■ **WHAT IS REQUIRED**
Retrieve every line of the data holding the word "will".

━━━━━━━━━━━━━━━━━━━━

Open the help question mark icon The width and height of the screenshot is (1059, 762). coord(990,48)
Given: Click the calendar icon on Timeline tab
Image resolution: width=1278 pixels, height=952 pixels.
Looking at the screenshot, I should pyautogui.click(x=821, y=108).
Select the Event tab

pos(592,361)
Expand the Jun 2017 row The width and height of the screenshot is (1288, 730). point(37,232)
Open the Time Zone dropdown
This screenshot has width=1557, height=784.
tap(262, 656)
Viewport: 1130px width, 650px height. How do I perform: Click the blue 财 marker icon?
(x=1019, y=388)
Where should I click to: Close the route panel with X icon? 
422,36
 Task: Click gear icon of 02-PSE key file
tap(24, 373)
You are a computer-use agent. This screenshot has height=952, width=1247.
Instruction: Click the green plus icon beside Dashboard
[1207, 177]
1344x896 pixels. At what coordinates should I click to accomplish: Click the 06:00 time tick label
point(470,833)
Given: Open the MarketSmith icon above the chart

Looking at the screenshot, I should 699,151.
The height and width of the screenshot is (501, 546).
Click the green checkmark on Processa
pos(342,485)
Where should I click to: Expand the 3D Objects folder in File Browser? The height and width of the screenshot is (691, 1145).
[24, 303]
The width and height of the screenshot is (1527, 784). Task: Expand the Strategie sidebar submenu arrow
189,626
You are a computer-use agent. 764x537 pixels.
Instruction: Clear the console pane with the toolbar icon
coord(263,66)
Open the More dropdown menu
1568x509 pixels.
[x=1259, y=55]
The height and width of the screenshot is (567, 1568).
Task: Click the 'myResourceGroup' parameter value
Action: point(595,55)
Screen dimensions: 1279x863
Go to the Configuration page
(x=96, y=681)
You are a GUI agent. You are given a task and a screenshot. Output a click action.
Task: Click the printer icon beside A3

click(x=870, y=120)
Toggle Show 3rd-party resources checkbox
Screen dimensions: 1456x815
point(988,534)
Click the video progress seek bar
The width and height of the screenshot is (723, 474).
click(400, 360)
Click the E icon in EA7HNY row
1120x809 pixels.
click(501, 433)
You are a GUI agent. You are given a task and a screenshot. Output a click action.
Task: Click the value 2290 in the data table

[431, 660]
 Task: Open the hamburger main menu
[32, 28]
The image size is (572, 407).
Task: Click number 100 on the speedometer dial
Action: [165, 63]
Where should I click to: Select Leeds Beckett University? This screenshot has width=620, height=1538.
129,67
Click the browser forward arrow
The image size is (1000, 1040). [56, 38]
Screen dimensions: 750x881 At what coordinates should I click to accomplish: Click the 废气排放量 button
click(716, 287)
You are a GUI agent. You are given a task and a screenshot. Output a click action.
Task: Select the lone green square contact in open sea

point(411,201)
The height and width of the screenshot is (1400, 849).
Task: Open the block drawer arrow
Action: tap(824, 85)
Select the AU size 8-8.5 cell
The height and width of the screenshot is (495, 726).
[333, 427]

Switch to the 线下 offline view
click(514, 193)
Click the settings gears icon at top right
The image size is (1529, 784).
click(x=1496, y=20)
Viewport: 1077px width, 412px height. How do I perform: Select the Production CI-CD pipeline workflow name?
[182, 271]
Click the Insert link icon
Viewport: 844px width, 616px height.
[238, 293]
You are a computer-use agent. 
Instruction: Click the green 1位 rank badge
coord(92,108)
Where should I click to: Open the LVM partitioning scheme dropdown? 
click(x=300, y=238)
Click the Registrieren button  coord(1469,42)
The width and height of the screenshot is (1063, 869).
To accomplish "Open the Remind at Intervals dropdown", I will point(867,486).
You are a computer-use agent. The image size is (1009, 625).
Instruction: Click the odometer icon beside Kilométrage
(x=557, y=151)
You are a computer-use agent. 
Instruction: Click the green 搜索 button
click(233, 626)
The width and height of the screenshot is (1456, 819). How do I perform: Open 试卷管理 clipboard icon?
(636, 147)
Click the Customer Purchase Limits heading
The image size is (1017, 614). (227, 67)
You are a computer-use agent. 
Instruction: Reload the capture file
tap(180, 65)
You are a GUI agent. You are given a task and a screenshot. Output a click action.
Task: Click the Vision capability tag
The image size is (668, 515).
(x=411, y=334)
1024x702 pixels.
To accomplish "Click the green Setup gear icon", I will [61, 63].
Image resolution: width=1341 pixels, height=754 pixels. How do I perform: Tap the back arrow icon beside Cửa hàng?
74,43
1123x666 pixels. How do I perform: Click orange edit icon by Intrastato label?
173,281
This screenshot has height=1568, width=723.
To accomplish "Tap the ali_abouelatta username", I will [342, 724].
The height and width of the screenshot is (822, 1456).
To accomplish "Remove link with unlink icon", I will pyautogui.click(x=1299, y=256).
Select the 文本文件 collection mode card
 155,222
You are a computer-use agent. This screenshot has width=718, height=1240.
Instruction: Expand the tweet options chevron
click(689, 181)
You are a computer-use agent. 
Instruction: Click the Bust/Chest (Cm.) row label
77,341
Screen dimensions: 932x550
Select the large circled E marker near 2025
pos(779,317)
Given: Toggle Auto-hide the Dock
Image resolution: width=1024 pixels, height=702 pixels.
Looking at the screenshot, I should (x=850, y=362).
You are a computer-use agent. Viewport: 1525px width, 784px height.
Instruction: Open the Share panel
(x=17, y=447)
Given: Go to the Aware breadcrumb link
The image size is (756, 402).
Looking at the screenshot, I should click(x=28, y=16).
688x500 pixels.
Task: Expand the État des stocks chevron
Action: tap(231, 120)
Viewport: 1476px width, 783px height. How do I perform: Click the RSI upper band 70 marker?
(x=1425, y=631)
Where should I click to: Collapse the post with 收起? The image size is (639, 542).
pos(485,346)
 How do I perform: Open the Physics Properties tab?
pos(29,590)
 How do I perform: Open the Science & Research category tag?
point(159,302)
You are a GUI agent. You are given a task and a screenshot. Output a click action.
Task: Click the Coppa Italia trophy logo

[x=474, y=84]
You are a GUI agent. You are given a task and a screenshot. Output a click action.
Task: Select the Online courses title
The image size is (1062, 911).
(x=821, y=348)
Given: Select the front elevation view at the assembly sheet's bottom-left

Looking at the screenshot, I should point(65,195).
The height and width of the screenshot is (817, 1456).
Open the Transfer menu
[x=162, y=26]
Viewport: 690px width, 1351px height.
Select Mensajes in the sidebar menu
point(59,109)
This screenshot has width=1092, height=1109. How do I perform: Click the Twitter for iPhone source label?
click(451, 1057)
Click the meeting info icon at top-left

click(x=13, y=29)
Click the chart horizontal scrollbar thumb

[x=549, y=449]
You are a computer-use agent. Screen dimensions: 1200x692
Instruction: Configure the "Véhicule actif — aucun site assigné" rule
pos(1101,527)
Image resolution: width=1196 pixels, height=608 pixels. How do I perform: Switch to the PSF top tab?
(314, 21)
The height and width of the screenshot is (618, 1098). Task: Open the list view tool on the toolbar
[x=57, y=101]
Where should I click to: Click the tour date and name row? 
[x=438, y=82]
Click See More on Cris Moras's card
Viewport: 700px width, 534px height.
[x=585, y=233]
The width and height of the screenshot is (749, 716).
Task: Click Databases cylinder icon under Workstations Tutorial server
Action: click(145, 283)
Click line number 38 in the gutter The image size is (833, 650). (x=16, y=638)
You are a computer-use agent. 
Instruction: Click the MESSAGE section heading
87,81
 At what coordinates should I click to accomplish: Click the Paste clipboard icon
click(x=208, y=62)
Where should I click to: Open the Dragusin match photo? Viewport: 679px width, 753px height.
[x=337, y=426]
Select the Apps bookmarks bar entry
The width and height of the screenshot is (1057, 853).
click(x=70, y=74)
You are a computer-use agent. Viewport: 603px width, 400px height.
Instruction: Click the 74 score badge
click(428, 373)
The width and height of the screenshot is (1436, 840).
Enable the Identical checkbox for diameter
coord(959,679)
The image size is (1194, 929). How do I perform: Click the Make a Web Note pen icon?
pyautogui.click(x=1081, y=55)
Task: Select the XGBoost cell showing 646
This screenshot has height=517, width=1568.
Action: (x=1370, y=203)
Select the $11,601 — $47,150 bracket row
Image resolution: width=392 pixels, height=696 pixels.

━━━━━━━━━━━━━━━━━━━━

■ **FINAL ANSWER**
To accomplish "Open the Remind at Intervals dropdown", I will point(867,486).
To accomplish "Click the green Setup gear icon", I will [61, 63].
To accomplish "Tap the ali_abouelatta username", I will [342, 724].
To accomplish "Remove link with unlink icon", I will pyautogui.click(x=1299, y=256).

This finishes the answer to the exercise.